* **Zadanie 1**
Podaj liczbę wierszy we wpisach poniżej, w których występuje słowo „icon”. Odpowiedz samą liczbą.

Radostów, powiat lubański, woj. dolnośląskie, PL
Radostów – wioska leżąca po prawej stronie rzeki Kwisy, będącej niegdyś naturalną granicą między Śląskiem a Łużycami.
Na dłuższy spacer przywiódł nas tam geocaching. Oczywiście – oprócz satysfakcji ze znalezienia paru plastikowych pudełek – wywiozłam stamtąd ciekawość, jak też toczyły się dzieje tej miejscowości w ciągu wieków? Jaką opowieść wysnuć można, studiując historię wciąż trwających świadków przeszłości?
Na blogu było już o pałacu, dziś zapraszam na gawędę o dwóch kościołach.
Wieś z długim rodowodem
Udokumentowana historia miejscowości to prawie 800 lat. Pierwsza wzmianka o Radostowie (niem. Thiemendorf) pojawiła się bowiem w dokumencie z 1233 r.
Zapraszam do zakupu książeczki “Weronika szuka skarbów” – opowiastki dla dzieci i rodziców, inspirowanej zabawą w geocaching.
Z tego, co znalazłam, wymieniani w dokumentach pierwsi właściciele wsi to: Thimo von Landeskrone (założyciel) oraz ród von Talkenberg z Podskala w dzisiejszych Rząsinach (XIV w.).
Natomiast od XVI w. majątkiem rycerskim w Radostowie Średnim władał ród von Nostitz. Kartusze z ich herbem jeszcze dziś znajdziemy nad wejściem do kościoła pw. Trzech Króli.

* **Materiały do ćwiczenia**
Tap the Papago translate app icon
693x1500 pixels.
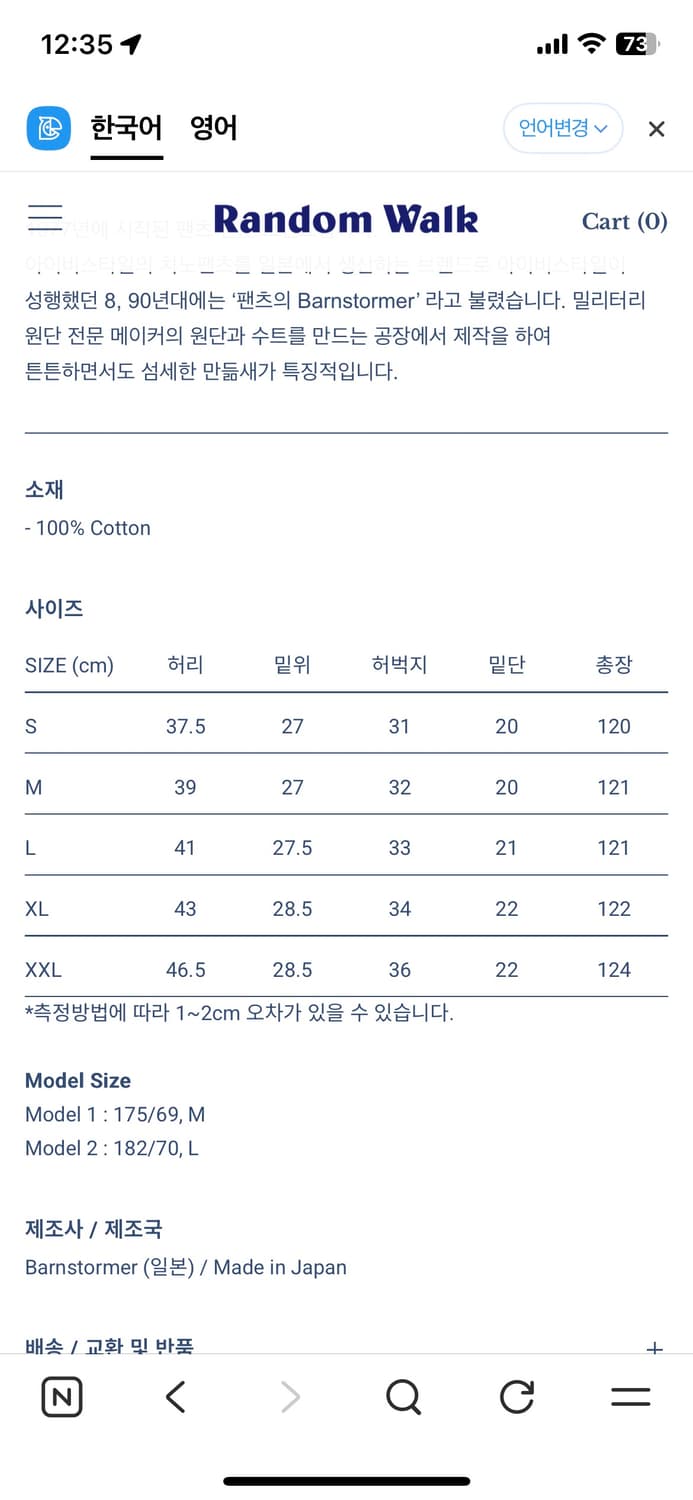48,128
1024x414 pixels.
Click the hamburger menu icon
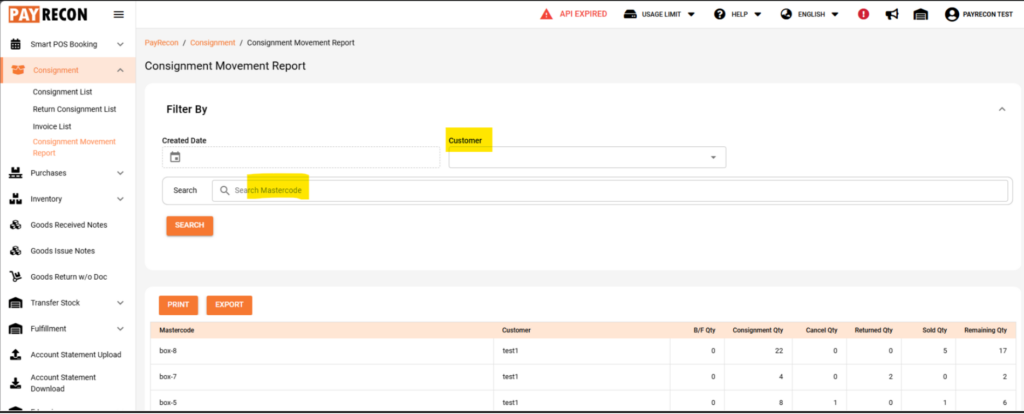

* **Zadanie 2**
Przytocz ponownie cały powyższy tekst o Radostowie, znak po znaku, bez żadnych zmian.

* **Odpowiedź końcowa 1**
2

* **Odpowiedź końcowa 2**
Radostów, powiat lubański, woj. dolnośląskie, PL
Radostów – wioska leżąca po prawej stronie rzeki Kwisy, będącej niegdyś naturalną granicą między Śląskiem a Łużycami.
Na dłuższy spacer przywiódł nas tam geocaching. Oczywiście – oprócz satysfakcji ze znalezienia paru plastikowych pudełek – wywiozłam stamtąd ciekawość, jak też toczyły się dzieje tej miejscowości w ciągu wieków? Jaką opowieść wysnuć można, studiując historię wciąż trwających świadków przeszłości?
Na blogu było już o pałacu, dziś zapraszam na gawędę o dwóch kościołach.
Wieś z długim rodowodem
Udokumentowana historia miejscowości to prawie 800 lat. Pierwsza wzmianka o Radostowie (niem. Thiemendorf) pojawiła się bowiem w dokumencie z 1233 r.
Zapraszam do zakupu książeczki “Weronika szuka skarbów” – opowiastki dla dzieci i rodziców, inspirowanej zabawą w geocaching.
Z tego, co znalazłam, wymieniani w dokumentach pierwsi właściciele wsi to: Thimo von Landeskrone (założyciel) oraz ród von Talkenberg z Podskala w dzisiejszych Rząsinach (XIV w.).
Natomiast od XVI w. majątkiem rycerskim w Radostowie Średnim władał ród von Nostitz. Kartusze z ich herbem jeszcze dziś znajdziemy nad wejściem do kościoła pw. Trzech Króli.